吳易像是被蜜蜂蟄了一下,跳腳辯駁道:“真沒有,不過是她問了我一個問題,我就老實的回答,結果就哭的一塌糊塗,勸都勸不住,別磨嘰了,快走吧!”
“什麼問題?你怎麼回答的呢?”皇甫玉腦海裡冒出一連串的問號,不過被吳易一把拉起來,急速飛掠,微弱的聲音,全都淹沒在夜風之中。
京都並不大,以吳易的速度,很快就到了,只見皇甫玉依然趴在石桌上,肩膀微微顫抖,顯然還在哭泣,只是聲音小了許多,看起來非常的可憐。
“你呀你,真是個榆木疙瘩,沒事偏偏要來招惹她,這不是作孽嗎?”皇甫玉在來的路上聽吳易說了幾句,儘管吳易說的很模糊,不過以她的情商,已經推測出了大概,此刻見到皇甫玉傷心的樣子,對一旁的吳易沒好氣的罵道。

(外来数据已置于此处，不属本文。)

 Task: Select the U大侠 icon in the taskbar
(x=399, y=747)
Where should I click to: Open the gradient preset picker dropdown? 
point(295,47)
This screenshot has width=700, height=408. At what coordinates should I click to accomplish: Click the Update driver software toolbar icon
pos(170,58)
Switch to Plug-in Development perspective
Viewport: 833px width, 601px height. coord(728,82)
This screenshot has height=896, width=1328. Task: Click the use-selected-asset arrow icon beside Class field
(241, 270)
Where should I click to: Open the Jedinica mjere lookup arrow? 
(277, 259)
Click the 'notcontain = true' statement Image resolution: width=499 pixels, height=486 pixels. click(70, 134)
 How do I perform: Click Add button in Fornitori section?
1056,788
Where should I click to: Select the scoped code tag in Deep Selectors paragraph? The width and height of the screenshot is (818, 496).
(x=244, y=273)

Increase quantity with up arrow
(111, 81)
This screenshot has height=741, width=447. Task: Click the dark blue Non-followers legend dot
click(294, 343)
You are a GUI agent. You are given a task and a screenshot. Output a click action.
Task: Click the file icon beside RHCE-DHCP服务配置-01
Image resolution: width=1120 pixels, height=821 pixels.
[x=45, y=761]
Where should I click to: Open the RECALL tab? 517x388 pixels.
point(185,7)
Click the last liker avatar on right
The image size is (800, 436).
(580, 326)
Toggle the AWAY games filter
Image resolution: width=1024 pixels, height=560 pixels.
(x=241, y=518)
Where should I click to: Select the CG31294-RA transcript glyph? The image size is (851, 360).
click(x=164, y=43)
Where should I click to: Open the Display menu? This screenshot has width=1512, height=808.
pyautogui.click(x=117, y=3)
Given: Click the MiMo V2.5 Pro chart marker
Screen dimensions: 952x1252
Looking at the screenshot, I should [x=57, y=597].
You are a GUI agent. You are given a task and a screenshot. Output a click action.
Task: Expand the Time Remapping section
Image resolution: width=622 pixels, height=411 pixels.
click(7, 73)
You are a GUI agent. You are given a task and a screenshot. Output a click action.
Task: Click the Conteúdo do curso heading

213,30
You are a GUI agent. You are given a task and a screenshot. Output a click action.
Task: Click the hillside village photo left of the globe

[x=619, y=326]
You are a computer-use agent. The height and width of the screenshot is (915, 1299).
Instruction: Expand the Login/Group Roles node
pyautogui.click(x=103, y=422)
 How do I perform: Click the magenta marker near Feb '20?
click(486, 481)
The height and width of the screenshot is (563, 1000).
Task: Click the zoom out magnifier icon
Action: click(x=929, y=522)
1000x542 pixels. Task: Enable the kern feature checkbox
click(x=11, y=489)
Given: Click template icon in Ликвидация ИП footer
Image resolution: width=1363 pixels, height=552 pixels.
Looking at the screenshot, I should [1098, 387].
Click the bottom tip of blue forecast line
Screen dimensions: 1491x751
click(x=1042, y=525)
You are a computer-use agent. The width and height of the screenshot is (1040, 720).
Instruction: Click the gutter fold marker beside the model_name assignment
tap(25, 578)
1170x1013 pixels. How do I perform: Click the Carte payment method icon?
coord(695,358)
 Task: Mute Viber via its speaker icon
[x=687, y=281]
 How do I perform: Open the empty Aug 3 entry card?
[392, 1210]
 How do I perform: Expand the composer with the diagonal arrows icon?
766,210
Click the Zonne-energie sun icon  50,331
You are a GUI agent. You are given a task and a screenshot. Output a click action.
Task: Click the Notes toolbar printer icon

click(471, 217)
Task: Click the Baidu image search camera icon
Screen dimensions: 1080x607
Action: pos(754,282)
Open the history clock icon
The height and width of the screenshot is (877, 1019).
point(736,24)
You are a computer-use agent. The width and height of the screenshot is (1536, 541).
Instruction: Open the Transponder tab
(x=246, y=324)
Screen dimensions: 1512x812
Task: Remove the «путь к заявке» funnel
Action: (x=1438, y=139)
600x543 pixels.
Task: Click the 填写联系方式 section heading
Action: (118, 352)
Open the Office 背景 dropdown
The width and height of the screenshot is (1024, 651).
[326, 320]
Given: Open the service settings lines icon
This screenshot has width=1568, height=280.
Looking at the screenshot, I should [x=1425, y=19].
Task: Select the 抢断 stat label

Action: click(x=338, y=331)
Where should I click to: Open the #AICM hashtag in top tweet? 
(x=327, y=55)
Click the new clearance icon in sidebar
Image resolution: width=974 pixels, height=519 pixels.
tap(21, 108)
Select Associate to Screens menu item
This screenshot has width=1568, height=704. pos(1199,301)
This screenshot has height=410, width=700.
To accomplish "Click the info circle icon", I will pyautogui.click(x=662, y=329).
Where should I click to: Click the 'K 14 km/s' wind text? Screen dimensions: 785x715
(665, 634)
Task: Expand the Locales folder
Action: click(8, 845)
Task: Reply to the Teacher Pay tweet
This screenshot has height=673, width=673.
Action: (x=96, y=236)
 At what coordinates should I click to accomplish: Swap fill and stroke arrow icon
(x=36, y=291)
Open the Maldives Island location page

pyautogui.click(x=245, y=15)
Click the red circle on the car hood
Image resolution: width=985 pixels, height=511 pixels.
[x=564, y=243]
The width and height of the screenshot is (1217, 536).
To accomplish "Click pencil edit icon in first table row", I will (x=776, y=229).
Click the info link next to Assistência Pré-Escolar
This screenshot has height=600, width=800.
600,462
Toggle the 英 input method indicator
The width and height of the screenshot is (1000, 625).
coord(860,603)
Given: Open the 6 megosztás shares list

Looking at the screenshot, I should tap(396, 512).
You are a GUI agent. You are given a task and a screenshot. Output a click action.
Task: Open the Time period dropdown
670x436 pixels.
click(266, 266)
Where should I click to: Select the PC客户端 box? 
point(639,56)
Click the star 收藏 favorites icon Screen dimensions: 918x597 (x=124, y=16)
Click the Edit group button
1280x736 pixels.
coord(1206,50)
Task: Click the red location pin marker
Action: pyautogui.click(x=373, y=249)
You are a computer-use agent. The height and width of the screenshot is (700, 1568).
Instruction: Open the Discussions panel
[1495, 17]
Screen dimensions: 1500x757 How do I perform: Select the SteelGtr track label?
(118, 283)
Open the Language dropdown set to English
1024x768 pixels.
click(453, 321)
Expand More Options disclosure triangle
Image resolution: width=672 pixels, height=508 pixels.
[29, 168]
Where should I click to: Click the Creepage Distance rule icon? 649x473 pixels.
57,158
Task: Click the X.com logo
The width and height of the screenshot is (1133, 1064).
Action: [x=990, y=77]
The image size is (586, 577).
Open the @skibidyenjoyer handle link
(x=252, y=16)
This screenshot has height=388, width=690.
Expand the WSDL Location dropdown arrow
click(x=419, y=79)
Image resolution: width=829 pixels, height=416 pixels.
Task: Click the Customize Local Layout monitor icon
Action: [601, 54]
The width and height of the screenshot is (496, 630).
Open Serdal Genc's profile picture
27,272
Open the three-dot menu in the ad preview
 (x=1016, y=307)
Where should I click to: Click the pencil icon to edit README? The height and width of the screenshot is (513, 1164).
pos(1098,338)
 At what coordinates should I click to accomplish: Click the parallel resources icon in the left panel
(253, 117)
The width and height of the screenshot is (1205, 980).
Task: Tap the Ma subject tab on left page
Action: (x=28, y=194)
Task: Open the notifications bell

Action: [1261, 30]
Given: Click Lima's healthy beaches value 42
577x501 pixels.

“我真是沒想那麼多,你也別顧着怪我了,趕緊去勸勸她吧!”吳易一心只想着儘快學會傳送法陣,儘可能的彌補皇甫家的損失,哪裡有精力去注意這些細節,再加上皇甫玉是如此驕傲的女子,壓根就沒想到那一塊去,直到今晚才恍然大悟,有些措手不及了。
皇甫玉讓吳易在院子外面呆着,自己走進去,輕聲問道:“小玉,姐姐看你來了,是誰吃了雄心豹子膽,敢欺負到你頭上,別傷心,姐姐替你出頭。”
聽到慕容曉曉的聲音,皇甫玉有些不好意思,趕緊拭去眼角的淚水,勉強露出一絲笑容,壓着嗓子說道:“這麼晚了,你怎麼來了?”
眼淚的確是沒再流了,但是那通紅通紅的眼珠子,還是說明了一切,慕容曉曉上前挽住皇甫玉的手臂,柔聲道:“還不是那個作孽的傢伙,知道自己闖了大禍,跑過來請我幫忙,這種沒情趣的木頭,就不值得你爲她掉眼淚,跟姐姐會房間,好好說說到底發生了什麼事情?”
“嗯。”皇甫玉低低了應了一聲,兩人一同走進了閨房,只剩吳易在夜風中凌亂:“小爺坐懷不亂,樂於助人,怎麼就成了作孽了呢?”